Philosophy of Nursing and the CSU School of Nursing Conceptual Model


These models were introduced after World War 2 when the world had a shortage of nurses. Ginzberg filed a report that accelerated the implementation of the models. In his report, he advocated that nurses were to be trained for two years instead of four years to provide safe care. That strategy would ensure the number of qualified nurses would rise.

Description of the CSU model

The CSU model was comprised of three transitions. These transitions were based on the mode in which the nurse would perform his diagnosis. The first transition was based on how the nurse would make clinical decisions and find solutions to the client’s problems. The second transition was based on how the patients would receive personal care. The third transition was based on how the nurse would ensure that the patient moved towards the model desired outcomes (Aschenbrenner, 2009, p.25).

The model was designed in such a way that, as one progressed, so did his level of skills and complexity. The model was based on education theory and a philosophy that focused on the nature of the patient, the medication he received, and the progress he made.

The Nursing process, human needs, cultural competence, and communication were used to deliver the content of the model and help attain results. The nursing process was used to provide medical services to patients of different ages. Nursing care was provided to sick people found in a variety of settings.

The model ensured that the nursing process was a system that was used to solve problems. It would guide nurses when they assisted their clients to adapt to potential or actual health needs. The nursing process was comprised of the various stages that started from the assessment stage, nursing diagnosis, planning, implementation and ended at the evaluation stage.

The model ensured that human needs could be identified from the point where a person was a baby to the point he died. The nurses were expected to promote healthy living to their patients, irrespective of their ages, and they were to provide information that would be used to make conclusive decisions.

The model ensured there was maintenance communication via the patient and the nurse. These were some of the communication of the form taken, written and spoken, interpersonal and intrapersonal communication. It also incorporated the use of technology that ensured effective communication to every client irrespective of his location.

Under cultural competence, the nurse was expected to serve clients from diverse backgrounds and promote a state of wellness. This was because each patient was unique and was from a community that did not share some of the customs. People were considered different from each other because of their different perceptions of life. The nurse was expected to work within the client’s belief system. Nursing care was considered culturally sensitive because the nurse was expected to know the patient, patient’s patterns, expressions, and values (Kelly, 2012, p.37).

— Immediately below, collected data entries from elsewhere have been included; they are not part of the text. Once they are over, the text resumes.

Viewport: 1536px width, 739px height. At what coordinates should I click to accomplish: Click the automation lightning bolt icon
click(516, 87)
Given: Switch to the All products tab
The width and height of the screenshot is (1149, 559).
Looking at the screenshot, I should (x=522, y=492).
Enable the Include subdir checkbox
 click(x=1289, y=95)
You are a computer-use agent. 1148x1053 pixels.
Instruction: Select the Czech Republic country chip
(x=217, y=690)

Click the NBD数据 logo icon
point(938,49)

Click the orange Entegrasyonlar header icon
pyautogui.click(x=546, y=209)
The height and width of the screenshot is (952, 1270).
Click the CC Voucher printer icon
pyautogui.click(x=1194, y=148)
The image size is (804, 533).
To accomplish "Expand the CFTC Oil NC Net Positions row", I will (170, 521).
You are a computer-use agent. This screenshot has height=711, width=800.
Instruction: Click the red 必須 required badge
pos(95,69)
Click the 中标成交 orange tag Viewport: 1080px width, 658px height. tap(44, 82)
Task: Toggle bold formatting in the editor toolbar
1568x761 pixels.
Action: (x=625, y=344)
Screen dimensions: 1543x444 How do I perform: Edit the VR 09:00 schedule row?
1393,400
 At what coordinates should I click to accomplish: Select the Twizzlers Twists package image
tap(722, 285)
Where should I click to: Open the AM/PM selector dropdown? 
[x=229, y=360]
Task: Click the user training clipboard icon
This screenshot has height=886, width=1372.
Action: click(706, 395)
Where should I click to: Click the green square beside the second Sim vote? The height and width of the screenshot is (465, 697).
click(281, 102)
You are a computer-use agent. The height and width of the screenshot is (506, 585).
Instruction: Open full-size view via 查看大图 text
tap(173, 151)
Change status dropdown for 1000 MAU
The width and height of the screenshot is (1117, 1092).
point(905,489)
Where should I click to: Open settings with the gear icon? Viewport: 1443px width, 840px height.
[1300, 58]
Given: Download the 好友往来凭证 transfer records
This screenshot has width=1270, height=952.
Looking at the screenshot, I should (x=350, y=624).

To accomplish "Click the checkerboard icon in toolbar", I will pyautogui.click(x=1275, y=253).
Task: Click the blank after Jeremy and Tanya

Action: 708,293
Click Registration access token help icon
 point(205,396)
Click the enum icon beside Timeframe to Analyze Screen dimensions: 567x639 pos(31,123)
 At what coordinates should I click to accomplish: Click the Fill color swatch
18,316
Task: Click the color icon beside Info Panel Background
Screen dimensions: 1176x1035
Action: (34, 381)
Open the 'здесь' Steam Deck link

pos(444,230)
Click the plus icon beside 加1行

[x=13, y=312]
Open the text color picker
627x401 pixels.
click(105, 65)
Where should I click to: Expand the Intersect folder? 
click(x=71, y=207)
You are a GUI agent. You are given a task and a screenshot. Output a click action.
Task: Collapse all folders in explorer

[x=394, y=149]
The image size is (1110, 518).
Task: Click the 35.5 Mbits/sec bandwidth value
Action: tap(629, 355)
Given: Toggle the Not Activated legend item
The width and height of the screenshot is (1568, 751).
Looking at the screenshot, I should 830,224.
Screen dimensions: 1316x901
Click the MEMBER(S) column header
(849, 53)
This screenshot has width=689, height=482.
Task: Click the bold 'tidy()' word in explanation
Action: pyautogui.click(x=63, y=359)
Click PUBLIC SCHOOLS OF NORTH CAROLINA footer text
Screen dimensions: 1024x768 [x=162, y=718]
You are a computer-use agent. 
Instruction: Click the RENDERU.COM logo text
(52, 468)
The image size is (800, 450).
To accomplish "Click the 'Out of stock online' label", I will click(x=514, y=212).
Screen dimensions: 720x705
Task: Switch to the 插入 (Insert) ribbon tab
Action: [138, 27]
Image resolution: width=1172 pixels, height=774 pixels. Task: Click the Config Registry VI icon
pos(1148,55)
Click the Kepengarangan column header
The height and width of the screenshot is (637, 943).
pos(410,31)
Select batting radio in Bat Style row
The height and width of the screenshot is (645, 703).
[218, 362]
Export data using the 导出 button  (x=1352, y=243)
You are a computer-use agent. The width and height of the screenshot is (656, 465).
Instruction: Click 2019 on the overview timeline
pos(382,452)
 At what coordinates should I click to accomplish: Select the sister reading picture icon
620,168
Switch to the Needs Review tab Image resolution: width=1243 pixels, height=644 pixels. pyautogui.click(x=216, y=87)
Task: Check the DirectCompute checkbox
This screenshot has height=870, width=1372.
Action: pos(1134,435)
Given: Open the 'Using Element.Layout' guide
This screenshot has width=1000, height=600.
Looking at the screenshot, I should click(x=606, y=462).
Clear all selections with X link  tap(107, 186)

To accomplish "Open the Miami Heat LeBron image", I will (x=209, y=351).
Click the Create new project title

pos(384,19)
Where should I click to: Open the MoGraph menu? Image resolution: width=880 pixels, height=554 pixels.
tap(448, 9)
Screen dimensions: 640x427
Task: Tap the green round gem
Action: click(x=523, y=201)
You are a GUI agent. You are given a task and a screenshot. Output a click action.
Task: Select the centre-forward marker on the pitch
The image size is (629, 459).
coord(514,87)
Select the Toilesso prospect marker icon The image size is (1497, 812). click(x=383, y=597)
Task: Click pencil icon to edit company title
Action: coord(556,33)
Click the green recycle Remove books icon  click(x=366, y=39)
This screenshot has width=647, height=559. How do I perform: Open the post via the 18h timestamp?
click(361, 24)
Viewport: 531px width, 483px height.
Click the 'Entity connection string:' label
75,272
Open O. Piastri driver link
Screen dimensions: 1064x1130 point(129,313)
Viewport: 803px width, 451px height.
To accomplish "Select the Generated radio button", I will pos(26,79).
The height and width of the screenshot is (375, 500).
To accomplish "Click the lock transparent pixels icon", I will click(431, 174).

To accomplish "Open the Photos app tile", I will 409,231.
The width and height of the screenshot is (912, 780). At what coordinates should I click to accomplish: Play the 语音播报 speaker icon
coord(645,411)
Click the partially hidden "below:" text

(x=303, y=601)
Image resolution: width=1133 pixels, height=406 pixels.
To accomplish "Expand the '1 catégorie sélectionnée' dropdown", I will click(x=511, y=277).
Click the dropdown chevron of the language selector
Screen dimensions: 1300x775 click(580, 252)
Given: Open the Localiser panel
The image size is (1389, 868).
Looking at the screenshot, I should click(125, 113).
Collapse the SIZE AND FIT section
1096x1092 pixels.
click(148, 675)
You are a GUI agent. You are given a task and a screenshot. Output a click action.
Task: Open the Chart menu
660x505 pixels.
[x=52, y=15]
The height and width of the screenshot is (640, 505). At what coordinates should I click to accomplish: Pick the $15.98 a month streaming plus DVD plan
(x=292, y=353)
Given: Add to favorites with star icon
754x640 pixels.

The model ensured that the nurse would use Maslow’s Human needs theory to enable her to make decisions based on critical thinking skills, to analyze the patients’ problems then make a sound decision. These skills were acquired when the nurse was exposed to an environment that allowed her to make decisions that were based on experience, and knowledge. With that exposure, the nurse would be able to make appropriate decisions.

Description of own philosophy

I had a philosophy that nurses were caregivers and to be good at it a nurse had to be pleasant, selfless, and knowledgeable. These attributes could be attained when an individual was ready to help and care for others. My philosophy addressed three issues namely the environment, the patient under the nursing care, and the society. It did advocate that patients were to be treated with honesty, dignity, and respect.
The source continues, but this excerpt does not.